(a) To find the equation of the plane ABC, we first determine the direction vectors \(\overrightarrow{AB} = 2\mathbf{j} + 4\mathbf{k}\) and \(\overrightarrow{AC} = \mathbf{i} - \mathbf{j} + \mathbf{k}\).

The normal vector \(\mathbf{n}\) to the plane is given by the cross product \(\overrightarrow{AB} \times \overrightarrow{AC}\):

\(\begin{vmatrix} \mathbf{i} & \mathbf{j} & \mathbf{k} \\ 0 & 2 & 4 \\ 1 & -1 & 1 \end{vmatrix} = \begin{pmatrix} 6 \\ 4 \\ -2 \end{pmatrix}\)
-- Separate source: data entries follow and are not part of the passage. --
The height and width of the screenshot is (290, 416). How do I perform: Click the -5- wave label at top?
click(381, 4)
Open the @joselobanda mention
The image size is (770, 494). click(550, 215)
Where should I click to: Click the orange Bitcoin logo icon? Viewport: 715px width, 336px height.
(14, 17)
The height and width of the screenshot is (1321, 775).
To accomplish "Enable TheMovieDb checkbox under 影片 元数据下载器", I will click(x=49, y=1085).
Substituting point \(A(1, 0, -2)\) into the plane equation \(3x + 2y - z = d\), we find \(d = 5\).

(b) The normal to the plane ABD is found using the cross product:

\(\begin{vmatrix} \mathbf{i} & \mathbf{j} & \mathbf{k} \\ 0 & 2 & 4 \\ 0 & 0 & t+2 \end{vmatrix} = \begin{pmatrix} 2t + 4 \\ 0 \\ 0 \end{pmatrix}\)
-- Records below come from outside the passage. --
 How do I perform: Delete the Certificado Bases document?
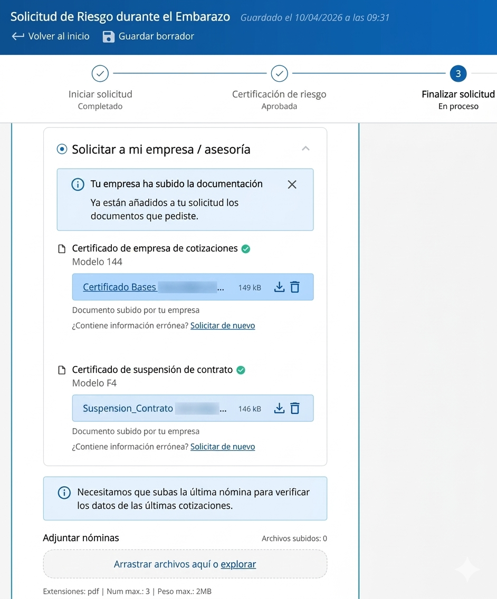[295, 287]
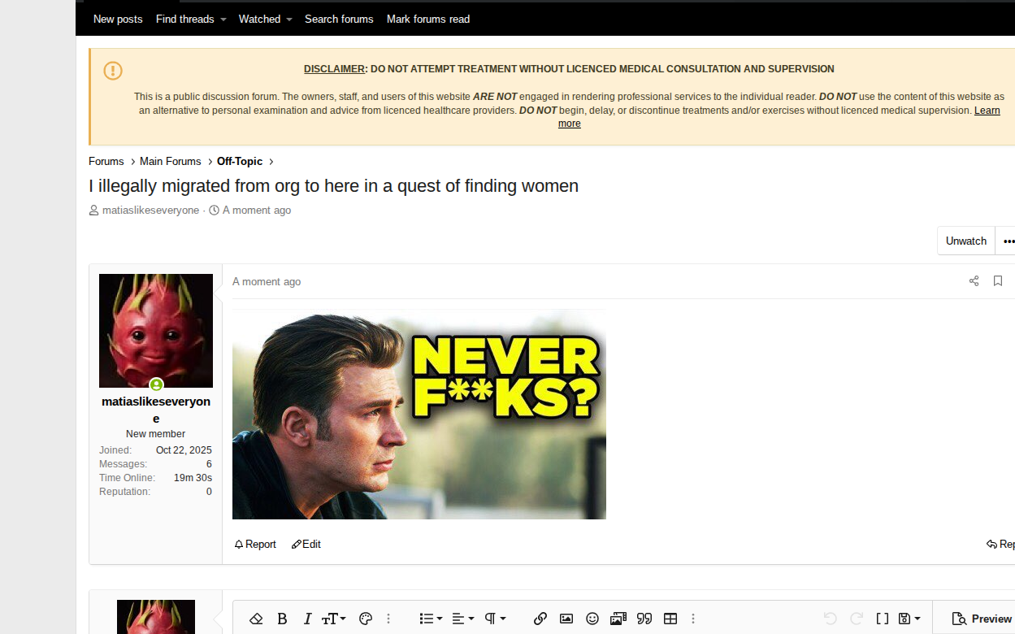Click the insert image icon

pyautogui.click(x=566, y=619)
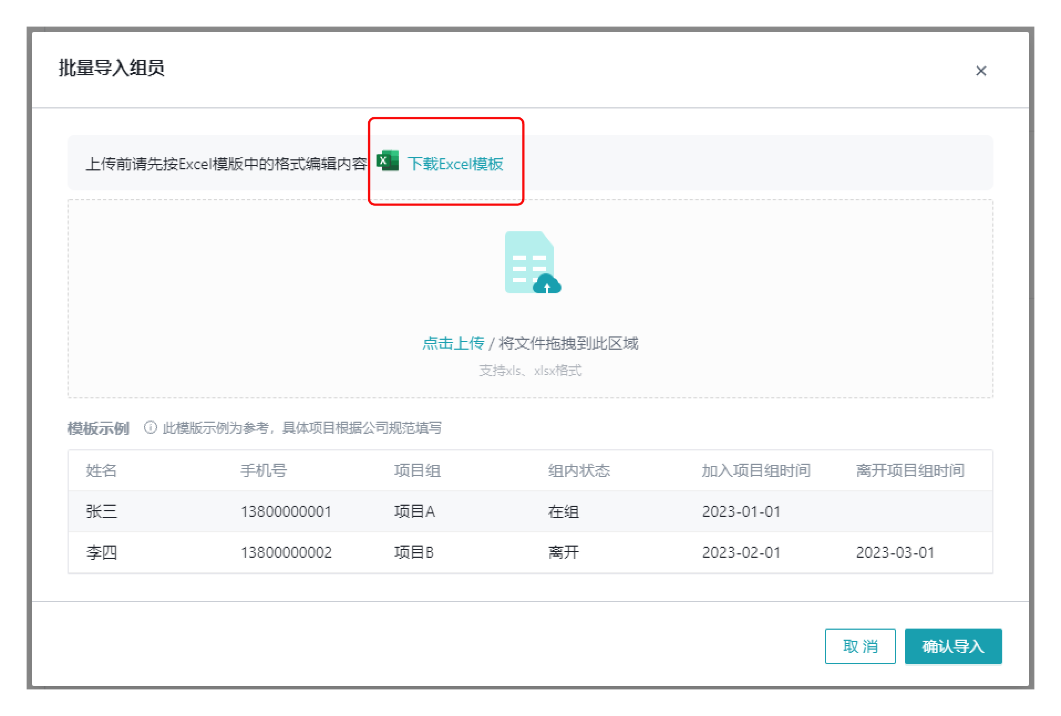Viewport: 1061px width, 716px height.
Task: Click the 2023-03-01 leave date cell
Action: pos(895,552)
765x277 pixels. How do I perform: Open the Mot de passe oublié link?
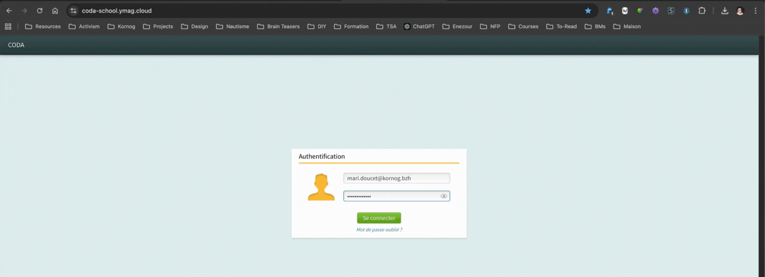tap(379, 230)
The angle \(\theta\) between the planes is given by:

\(\cos \theta = \frac{\left( \begin{pmatrix} 3 \\ 2 \\ -1 \end{pmatrix} \cdot \begin{pmatrix} 1 \\ 0 \\ 0 \end{pmatrix} \right)}{\sqrt{14} \cdot 1}\)

\(\theta = 36.7^\circ\).

(c) To find \(t\) such that the shortest distance between lines AB and CD is \(\sqrt{2}\), we use the formula for the perpendicular distance between skew lines:

\(\frac{1}{\sqrt{t^2 - 2t + 6}} \left| \begin{pmatrix} 1 \\ -1 \\ -2 \end{pmatrix} \cdot \begin{pmatrix} -1 \\ 2 \\ 1 \end{pmatrix} \right| = \frac{t + 2}{\sqrt{t^2 - 2t + 6}}\)

Setting this equal to \(\sqrt{2}\) and solving gives:

\(t^2 - 8t + 8 = 0 \Rightarrow t = 2(2 \pm \sqrt{2})\)

Thus, \(t = 6.83\) and \(t = 1.17\).